Depuis janvier 2026, BKFC est l’unique actionnaire du club. Une donnée que Talbi place directement dans l’équation de son avenir : « Il y a aussi un nouvel actionnaire à Lorient. J’aimerais bien voir le projet, qu’il soit un tout petit peu plus clair pour pouvoir se projeter dedans » . Il tempère aussitôt en saluant le discours affiché par la nouvelle direction : « On veut garder cette identité de club, de la région. C’est le premier message qui est ressorti, donc c’est très intéressant ».
Le brassard, un rôle plus qu’un symbole au FC Lorient
Sur le plan sportif, la question du capitanat occupe une bonne partie de l’entretien. Talbi refuse de dramatiser l’héritage de Laurent Abergel, tout en reconnaissant le poids symbolique du numéro 6 parti à l’OGC Nice : « Laurent a été un capitaine emblématique. Il représentait ce club, cette ville. Ce n’est pas rien ». Sa méthode reste la même, brassard ou pas : « Je vais rester le même, lucide, très humble, et continuer à faire ce que je fais bien ».

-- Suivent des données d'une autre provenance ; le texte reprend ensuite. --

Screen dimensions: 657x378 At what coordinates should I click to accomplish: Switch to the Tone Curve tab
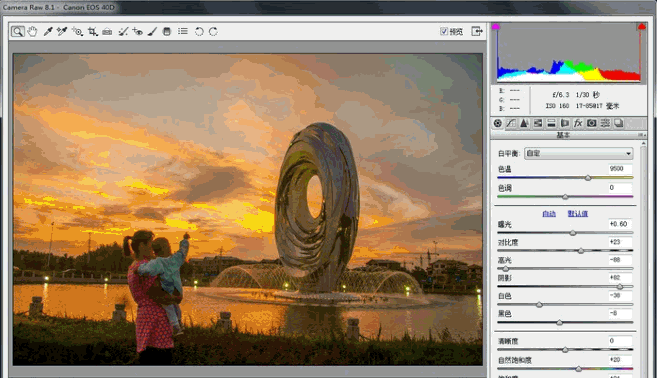pyautogui.click(x=511, y=123)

Le défenseur insiste sur la dimension collective plutôt qu’individuelle du rôle. Accompagner les jeunes, prendre la parole au bon moment dans le vestiaire, sans forcer le trait : « Il ne faut pas faire trop de bruit trop longtemps. Mais tout simplement parler au bon moment ». Une philosophie héritée, selon lui, de Régis Le Bris, qui imposait déjà cet exercice de prise de parole aux cadres du groupe dès son arrivée au club.
Une Coupe du monde à digérer avant Nice
L’entretien revient aussi sur l’été compliqué de l’international tunisien, éliminé prématurément au Mondial avec la Tunisie (12 buts encaissés en trois matches). Un rendez-vous manqué qu’il ne cache pas avoir eu du mal à digérer : « Tu prépares une compétition qui est censée être le meilleur moment de ta carrière. Et on est passé au travers, tout simplement ».
La préparation décalée qui a suivi s’est ressentie physiquement. Talbi dit avoir mis du temps à retrouver le rythme, avant de boucler 90 minutes complètes lors du dernier match amical, une étape qu’il juge décisive avant le déplacement à Nice ce week-end.
FC Lorient : Ambitions personnelles et rêve européen
Sur le fond, le joueur ne cache pas son ambition à moyen terme. Costaud dans une saison passée qu’il juge parmi les plus abouties de sa carrière (29 matches de Ligue 1, 2 de Coupe de France), il ne ferme la porte à rien : « Dire non, ce serait un mensonge. Je suis très ambitieux, je ne l’ai jamais caché. Pourquoi pas atteindre des clubs qui jouent les compétitions européennes ? ».
En attendant, l’urgence reste contractuelle et sportive à la fois. Sous contrat un an de plus avec Lorient, Talbi assure ne pas se projeter sur un possible départ hivernal, tout en admettant que « l’économie dans le football français est assez difficile ». Le club et l’homme avancent, pour l’instant, sur la même ligne d’incertitude.